For perpetuity, we will huddle in our fragile ecosystem and spend all of our time and resources trying to save something that, in the long run, simply cannot be saved. In the long run, there is only one way to survive, and that is to get some of our eggs out of this basket -- a basket perched on the edge of a table that is missing a leg, with an inquisitive toddler and his drunken stepfather stumbling about nearby.

Critics deride such talk as escape-hatch fantasies at best, and elitist wingnuttery at worst. Yet another example of the rich white people finding a way to absolve themselves of the problems they've created, or at least to give themselves the illusion of having salvation. It is entirely possible that this is the scenario that will unfold, and if it does, it will be unfortunate. But I envision something radically different.

I don't want a moonbase. I don't want twenty Harvard graduates in a dugout with a stockpile of frozen sperm and eggs waiting for the Big One to take us out so they can repopulate the species. I don't want an insurance policy: I want civilization.

I want a thousand moonbases -- nay, a thousand moon cities. Cultures thriving, towns bustling, the great melting pot dream writ large across the solar system. I want countless experiments in liberal and social democracy playing out over the surface of Mars, in great O'Neill cylinders hovering high in orbit of Earth, in the cold and icy depths of the Kuiper Belt. I want passionate music and literature to be written about the rings of Saturn from people looking at them with their own eyes on vacation from their homes on cloud-shrouded Titan. I want enclaves of cultures thought extinct on Earth surviving and thriving where no touch of homogenization can harm them. Brown people, black people, red and yellow and white people, young and old, rich and poor. I want the human species to continue to evolve and strive for creating itself in whatever images it desires.

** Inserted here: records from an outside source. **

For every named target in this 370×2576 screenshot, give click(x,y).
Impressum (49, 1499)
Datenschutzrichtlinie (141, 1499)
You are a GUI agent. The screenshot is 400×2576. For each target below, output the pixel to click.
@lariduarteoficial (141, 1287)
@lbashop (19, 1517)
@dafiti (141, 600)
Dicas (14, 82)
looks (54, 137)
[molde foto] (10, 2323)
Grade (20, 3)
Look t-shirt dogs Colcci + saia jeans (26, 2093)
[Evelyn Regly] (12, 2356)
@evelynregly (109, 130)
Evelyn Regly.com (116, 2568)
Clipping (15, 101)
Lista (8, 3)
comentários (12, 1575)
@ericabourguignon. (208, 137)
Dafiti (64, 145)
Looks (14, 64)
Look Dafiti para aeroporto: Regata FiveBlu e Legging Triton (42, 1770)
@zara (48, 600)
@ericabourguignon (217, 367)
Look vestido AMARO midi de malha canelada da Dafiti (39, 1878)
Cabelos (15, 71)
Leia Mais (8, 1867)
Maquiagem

I then want this to be repeated, at the next star over, and the next... green bubbles of life spreading from Earth like spores on the wind. And when we find other life, we let it be.

And I don't want to give up on Earth. I dream of a day when the Earth is lush and green, humanity living in the technological wonder of their solar-powered cities and leaving the countryside to nature. Respect for all forms of life above human desire. No need to rape the land for what few resources weren't touched in the gloaming of the dread Industrial Age; with the resources of the Solar System, trillions of people could be supported, including those who wish to remain on our home world.

All of this is possible. We can save the world, for now, and do the other things. It doesn't take much. President Bush has a token flags-and-footprints plan for lunar and Martian exploration -- we need a plan for lunar and Martian living. Dr. Robert Zubrin, of the Mars Society, has shown extensively how it could be done for scarcely more money than NASA currently receives, a level of funding that is less than half of one percent of the federal budget. We can survive in the long run and we can clean up our mess. It is not a choice between them.

1 comment:

  1. While I agree with basically ALL of this, I don't think most governments are going to want to spend much money on space settlement, and there's too much inertia to adopt Zubrin's plan just yet.

    My big hope is for continued progress in space elevator development. If a beanstalk make building castles in the sky cheaper, government and industry will be all over it.